↓↓↓

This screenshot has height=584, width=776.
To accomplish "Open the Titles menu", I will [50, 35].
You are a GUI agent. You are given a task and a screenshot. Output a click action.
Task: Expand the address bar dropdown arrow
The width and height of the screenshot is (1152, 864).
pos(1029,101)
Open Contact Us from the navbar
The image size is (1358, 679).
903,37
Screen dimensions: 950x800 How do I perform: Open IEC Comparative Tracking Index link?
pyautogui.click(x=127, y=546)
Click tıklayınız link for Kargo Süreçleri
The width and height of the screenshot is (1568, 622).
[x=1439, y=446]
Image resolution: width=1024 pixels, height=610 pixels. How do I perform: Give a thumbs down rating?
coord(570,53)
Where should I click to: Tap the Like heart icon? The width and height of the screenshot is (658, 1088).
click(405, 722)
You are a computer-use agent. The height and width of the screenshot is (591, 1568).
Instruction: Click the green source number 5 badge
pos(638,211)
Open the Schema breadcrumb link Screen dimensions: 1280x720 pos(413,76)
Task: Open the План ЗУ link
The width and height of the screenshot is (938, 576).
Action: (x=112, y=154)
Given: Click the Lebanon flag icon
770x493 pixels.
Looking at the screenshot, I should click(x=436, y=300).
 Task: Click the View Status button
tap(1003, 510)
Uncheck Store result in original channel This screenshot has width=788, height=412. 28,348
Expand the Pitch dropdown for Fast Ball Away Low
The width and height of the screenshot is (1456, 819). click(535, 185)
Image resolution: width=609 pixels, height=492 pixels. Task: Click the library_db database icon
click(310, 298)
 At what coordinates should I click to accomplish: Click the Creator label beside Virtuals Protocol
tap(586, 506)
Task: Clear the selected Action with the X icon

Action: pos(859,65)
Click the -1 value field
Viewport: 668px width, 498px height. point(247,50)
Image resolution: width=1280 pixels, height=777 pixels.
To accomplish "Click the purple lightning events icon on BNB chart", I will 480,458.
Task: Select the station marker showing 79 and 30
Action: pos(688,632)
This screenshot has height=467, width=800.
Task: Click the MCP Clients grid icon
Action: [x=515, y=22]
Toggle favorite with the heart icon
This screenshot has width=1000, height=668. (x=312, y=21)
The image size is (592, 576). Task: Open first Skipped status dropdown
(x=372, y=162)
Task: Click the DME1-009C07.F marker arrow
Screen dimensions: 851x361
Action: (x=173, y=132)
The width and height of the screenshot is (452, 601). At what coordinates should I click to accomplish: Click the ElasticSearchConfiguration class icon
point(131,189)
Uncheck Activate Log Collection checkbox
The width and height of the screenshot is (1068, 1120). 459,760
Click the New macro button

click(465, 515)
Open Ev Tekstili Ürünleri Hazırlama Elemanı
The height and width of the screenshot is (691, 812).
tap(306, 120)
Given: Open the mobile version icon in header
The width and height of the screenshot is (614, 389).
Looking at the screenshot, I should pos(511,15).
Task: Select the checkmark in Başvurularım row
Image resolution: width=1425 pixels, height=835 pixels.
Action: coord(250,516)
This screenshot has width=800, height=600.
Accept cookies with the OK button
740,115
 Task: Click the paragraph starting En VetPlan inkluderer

↑↑↑

- **YOUR GOAL**: Among the entries, work out how many lines include the word "arrow". Answer with that number only.

- **WRITTEN SOLUTION**: 2